Data from: Disentangling the roles of natural selection and genetic drift in shaping variation at MHC immunity genes

The major histocompatibility complex (MHC) forms an integral component of the vertebrate immune response, and, due to strong selection pressures, is one of the most polymorphic regions of the entire genome. Despite over 15 years of research, empirical studies offer highly contradictory explanations of the relative roles of opposing evolutionary forces, selection and genetic drift, acting on MHC genes during population bottlenecks. Here, we take a meta-analytical approach to quantify the results of studies into the effects of bottlenecks on MHC polymorphism. We show that the consequences of selection acting on MHC loci prior to a bottleneck event, combined with drift during the bottleneck, will result in overall loss of MHC polymorphism that is approximately 15% greater than loss of neutral genetic diversity. These results are counter to general expectations that selection should maintain MHC polymorphism, but do agree with the results of recent simulation models and at least two empirical studies. Notably, our results suggest that negative frequency-dependent selection could be more important than overdominance for maintaining high MHC polymorphism in pre-bottlenecked populations.
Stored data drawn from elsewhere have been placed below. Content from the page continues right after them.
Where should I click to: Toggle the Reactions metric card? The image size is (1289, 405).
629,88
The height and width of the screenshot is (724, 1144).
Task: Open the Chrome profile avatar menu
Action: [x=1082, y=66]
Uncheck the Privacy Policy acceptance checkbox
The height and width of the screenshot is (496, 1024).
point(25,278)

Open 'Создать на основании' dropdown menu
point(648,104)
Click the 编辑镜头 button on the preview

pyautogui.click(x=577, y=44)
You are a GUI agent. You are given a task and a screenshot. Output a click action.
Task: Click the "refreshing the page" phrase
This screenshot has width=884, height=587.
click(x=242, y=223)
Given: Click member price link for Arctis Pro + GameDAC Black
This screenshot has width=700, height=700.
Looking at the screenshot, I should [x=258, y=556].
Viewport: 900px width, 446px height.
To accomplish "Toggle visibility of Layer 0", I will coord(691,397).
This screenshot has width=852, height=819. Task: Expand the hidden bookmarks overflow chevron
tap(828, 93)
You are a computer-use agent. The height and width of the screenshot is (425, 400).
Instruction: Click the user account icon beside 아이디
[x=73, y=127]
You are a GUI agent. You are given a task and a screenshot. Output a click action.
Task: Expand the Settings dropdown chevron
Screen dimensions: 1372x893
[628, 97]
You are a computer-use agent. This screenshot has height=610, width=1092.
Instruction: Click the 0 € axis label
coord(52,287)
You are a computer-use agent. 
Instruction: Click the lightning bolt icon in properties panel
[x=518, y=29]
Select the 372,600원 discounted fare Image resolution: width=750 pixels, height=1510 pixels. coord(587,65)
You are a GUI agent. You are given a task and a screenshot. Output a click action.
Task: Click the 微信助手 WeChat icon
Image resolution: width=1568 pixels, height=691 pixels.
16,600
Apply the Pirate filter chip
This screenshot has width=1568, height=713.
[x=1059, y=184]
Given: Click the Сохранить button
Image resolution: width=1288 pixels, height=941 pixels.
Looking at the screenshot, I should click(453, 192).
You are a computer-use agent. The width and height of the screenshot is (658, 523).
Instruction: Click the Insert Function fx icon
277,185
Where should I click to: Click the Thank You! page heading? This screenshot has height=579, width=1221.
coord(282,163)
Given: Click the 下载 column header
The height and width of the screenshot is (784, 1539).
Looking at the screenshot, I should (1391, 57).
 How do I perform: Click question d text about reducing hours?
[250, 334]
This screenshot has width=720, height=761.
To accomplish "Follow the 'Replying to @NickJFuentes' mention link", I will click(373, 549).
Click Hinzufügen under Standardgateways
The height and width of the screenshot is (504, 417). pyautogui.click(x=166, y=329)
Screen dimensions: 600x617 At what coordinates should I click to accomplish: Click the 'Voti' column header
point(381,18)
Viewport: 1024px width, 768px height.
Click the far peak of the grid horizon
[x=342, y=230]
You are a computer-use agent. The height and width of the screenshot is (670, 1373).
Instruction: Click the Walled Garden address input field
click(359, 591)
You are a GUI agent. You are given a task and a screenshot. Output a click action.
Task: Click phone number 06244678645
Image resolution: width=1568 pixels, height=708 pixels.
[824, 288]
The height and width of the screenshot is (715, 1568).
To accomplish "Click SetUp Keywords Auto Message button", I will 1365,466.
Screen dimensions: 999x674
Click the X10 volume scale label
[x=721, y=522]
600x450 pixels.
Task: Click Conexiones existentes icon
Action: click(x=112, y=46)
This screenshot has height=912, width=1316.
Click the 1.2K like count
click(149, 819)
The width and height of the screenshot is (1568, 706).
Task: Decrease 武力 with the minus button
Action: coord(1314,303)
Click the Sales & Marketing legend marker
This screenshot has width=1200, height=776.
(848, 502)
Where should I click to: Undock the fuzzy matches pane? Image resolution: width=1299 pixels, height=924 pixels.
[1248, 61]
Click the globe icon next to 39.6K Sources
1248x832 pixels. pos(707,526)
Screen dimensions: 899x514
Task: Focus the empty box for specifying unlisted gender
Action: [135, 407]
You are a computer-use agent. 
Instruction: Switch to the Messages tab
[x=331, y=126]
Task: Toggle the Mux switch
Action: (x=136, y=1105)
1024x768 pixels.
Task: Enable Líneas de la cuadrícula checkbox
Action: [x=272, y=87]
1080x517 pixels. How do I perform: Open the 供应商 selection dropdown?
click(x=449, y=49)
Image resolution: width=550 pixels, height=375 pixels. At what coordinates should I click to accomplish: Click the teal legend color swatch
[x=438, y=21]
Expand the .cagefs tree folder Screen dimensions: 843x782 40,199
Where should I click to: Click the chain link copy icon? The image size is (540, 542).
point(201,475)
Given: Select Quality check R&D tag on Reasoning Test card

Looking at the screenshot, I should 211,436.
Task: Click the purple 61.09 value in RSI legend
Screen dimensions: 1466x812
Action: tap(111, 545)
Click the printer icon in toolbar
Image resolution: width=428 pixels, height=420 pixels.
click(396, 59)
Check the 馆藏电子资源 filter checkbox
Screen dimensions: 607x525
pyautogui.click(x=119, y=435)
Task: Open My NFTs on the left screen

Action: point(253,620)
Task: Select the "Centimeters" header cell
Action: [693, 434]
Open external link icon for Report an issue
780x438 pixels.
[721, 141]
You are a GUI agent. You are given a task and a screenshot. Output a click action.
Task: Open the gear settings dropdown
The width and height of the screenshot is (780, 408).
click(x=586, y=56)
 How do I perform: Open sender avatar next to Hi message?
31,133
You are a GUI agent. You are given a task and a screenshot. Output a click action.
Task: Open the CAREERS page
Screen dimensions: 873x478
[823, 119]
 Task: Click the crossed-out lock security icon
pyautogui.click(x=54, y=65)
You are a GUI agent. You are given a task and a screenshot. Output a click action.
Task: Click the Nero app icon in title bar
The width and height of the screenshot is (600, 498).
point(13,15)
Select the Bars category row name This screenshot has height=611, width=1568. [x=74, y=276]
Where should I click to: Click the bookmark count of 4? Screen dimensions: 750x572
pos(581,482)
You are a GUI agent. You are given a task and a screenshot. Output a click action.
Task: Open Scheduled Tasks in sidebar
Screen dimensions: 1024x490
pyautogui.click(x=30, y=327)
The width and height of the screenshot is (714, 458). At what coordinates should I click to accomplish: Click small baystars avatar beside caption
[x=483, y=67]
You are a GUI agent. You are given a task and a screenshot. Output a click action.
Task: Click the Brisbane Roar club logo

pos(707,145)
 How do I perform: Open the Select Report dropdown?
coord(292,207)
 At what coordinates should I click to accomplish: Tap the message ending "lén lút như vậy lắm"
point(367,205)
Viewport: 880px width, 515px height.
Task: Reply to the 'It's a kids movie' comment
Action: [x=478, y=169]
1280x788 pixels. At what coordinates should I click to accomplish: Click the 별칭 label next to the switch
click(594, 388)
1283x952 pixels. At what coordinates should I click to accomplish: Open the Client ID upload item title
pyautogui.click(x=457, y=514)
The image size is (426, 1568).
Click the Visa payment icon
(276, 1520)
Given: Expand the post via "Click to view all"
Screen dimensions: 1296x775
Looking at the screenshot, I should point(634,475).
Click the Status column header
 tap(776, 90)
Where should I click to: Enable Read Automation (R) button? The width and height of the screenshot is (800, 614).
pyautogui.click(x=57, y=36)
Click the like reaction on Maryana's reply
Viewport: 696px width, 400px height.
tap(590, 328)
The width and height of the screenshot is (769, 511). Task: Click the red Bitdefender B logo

主要组织相容性复合体（major histocompatibility complex，MHC）是脊椎动物免疫应答的核心组成部分，且因受到强烈的选择压力，成为整个基因组中多态性最为丰富的区域之一。尽管已有超过15年的研究积累，针对种群瓶颈过程中作用于MHC基因的两股对立进化驱动力——选择与遗传漂变的相对作用，实证研究却给出了极具分歧的解释。本研究采用元分析方法，对探讨种群瓶颈对MHC多态性影响的相关研究结果进行量化整合。研究表明，种群瓶颈事件发生前作用于MHC基因座的选择效应，与瓶颈过程中的遗传漂变共同作用，将导致MHC多态性的整体丢失量较中性遗传多样性的丢失量高出约15%。该结果与“选择应维持MHC多态性”的普遍预期相悖，但却与近期模拟模型以及至少两项实证研究的结果相符。值得注意的是，本研究结果表明，在瓶颈前种群中维持高水平MHC多态性的过程中，负频率依赖选择或许比超显性发挥更为关键的作用。